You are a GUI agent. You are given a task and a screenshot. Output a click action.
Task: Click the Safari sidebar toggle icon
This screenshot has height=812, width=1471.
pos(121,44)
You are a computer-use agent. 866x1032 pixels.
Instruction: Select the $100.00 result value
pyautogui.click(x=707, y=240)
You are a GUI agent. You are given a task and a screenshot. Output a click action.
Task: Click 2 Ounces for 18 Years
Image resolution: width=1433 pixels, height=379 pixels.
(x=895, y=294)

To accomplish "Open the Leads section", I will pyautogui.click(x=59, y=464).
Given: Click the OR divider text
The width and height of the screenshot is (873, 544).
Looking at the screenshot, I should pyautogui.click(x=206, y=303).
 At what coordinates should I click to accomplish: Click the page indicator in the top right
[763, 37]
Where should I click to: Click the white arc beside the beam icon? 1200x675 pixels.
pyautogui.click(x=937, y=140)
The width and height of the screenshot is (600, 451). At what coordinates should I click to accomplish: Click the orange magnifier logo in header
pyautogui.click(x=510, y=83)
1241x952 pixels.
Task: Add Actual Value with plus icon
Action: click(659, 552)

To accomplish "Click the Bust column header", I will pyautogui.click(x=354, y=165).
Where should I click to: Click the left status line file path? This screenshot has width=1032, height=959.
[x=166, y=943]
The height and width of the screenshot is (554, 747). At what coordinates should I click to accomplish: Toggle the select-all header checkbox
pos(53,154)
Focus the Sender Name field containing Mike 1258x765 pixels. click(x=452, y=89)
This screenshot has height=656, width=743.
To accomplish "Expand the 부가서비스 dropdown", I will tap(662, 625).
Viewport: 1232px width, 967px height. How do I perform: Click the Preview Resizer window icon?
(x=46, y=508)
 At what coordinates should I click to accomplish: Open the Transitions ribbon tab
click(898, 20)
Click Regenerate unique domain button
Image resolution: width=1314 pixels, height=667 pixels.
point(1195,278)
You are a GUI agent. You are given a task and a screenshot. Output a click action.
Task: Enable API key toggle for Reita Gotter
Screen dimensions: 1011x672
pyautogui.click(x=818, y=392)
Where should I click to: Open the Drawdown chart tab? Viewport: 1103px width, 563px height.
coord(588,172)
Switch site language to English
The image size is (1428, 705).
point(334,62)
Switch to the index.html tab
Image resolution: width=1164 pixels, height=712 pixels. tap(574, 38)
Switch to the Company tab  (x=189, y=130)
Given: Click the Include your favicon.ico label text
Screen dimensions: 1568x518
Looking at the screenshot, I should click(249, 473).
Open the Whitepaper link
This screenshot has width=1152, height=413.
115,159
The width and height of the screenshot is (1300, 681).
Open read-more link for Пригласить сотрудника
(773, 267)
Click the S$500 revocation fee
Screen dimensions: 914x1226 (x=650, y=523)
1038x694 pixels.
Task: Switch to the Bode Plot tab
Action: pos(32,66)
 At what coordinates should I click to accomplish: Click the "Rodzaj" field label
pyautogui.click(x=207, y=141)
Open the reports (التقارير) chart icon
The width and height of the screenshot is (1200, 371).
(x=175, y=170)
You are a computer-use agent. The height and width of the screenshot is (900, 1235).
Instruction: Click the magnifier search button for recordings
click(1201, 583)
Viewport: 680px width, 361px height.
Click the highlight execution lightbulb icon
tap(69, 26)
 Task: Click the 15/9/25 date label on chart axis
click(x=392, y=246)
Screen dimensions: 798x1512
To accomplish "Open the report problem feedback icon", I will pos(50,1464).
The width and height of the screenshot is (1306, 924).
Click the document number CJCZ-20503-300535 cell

※

WRITTEN PROBLEM >> Please rewrite the entries above, putting "Which point should I click to" wherever "Where should I click to" appears and keeping everything else unchanged.

COMPLETED TASK >>
You are a GUI agent. You are given a task and a screenshot. Output a click action.
Task: Click the Safari sidebar toggle icon
This screenshot has height=812, width=1471.
pos(121,44)
You are a computer-use agent. 866x1032 pixels.
Instruction: Select the $100.00 result value
pyautogui.click(x=707, y=240)
You are a GUI agent. You are given a task and a screenshot. Output a click action.
Task: Click 2 Ounces for 18 Years
Image resolution: width=1433 pixels, height=379 pixels.
(x=895, y=294)

To accomplish "Open the Leads section", I will pyautogui.click(x=59, y=464).
Given: Click the OR divider text
The width and height of the screenshot is (873, 544).
Looking at the screenshot, I should pyautogui.click(x=206, y=303).
 At what coordinates should I click to accomplish: Click the page indicator in the top right
[763, 37]
Which point should I click to: Click the white arc beside the beam icon? 1200x675 pixels.
pyautogui.click(x=937, y=140)
The width and height of the screenshot is (600, 451). At what coordinates should I click to accomplish: Click the orange magnifier logo in header
pyautogui.click(x=510, y=83)
1241x952 pixels.
Task: Add Actual Value with plus icon
Action: click(659, 552)

To accomplish "Click the Bust column header", I will pyautogui.click(x=354, y=165).
Which point should I click to: Click the left status line file path? This screenshot has width=1032, height=959.
[x=166, y=943]
The height and width of the screenshot is (554, 747). At what coordinates should I click to accomplish: Toggle the select-all header checkbox
pos(53,154)
Focus the Sender Name field containing Mike 1258x765 pixels. click(x=452, y=89)
This screenshot has height=656, width=743.
To accomplish "Expand the 부가서비스 dropdown", I will tap(662, 625).
Viewport: 1232px width, 967px height. How do I perform: Click the Preview Resizer window icon?
(x=46, y=508)
 At what coordinates should I click to accomplish: Open the Transitions ribbon tab
click(898, 20)
Click Regenerate unique domain button
Image resolution: width=1314 pixels, height=667 pixels.
point(1195,278)
You are a GUI agent. You are given a task and a screenshot. Output a click action.
Task: Enable API key toggle for Reita Gotter
Screen dimensions: 1011x672
pyautogui.click(x=818, y=392)
Which point should I click to: Open the Drawdown chart tab? Viewport: 1103px width, 563px height.
coord(588,172)
Switch site language to English
The image size is (1428, 705).
point(334,62)
Switch to the index.html tab
Image resolution: width=1164 pixels, height=712 pixels. tap(574, 38)
Switch to the Company tab  (x=189, y=130)
Given: Click the Include your favicon.ico label text
Screen dimensions: 1568x518
Looking at the screenshot, I should click(249, 473).
Open the Whitepaper link
This screenshot has width=1152, height=413.
115,159
The width and height of the screenshot is (1300, 681).
Open read-more link for Пригласить сотрудника
(773, 267)
Click the S$500 revocation fee
Screen dimensions: 914x1226 (x=650, y=523)
1038x694 pixels.
Task: Switch to the Bode Plot tab
Action: pos(32,66)
 At what coordinates should I click to accomplish: Click the "Rodzaj" field label
pyautogui.click(x=207, y=141)
Open the reports (التقارير) chart icon
The width and height of the screenshot is (1200, 371).
(x=175, y=170)
You are a computer-use agent. The height and width of the screenshot is (900, 1235).
Instruction: Click the magnifier search button for recordings
click(1201, 583)
Viewport: 680px width, 361px height.
Click the highlight execution lightbulb icon
tap(69, 26)
 Task: Click the 15/9/25 date label on chart axis
click(x=392, y=246)
Screen dimensions: 798x1512
To accomplish "Open the report problem feedback icon", I will pos(50,1464).
The width and height of the screenshot is (1306, 924).
Click the document number CJCZ-20503-300535 cell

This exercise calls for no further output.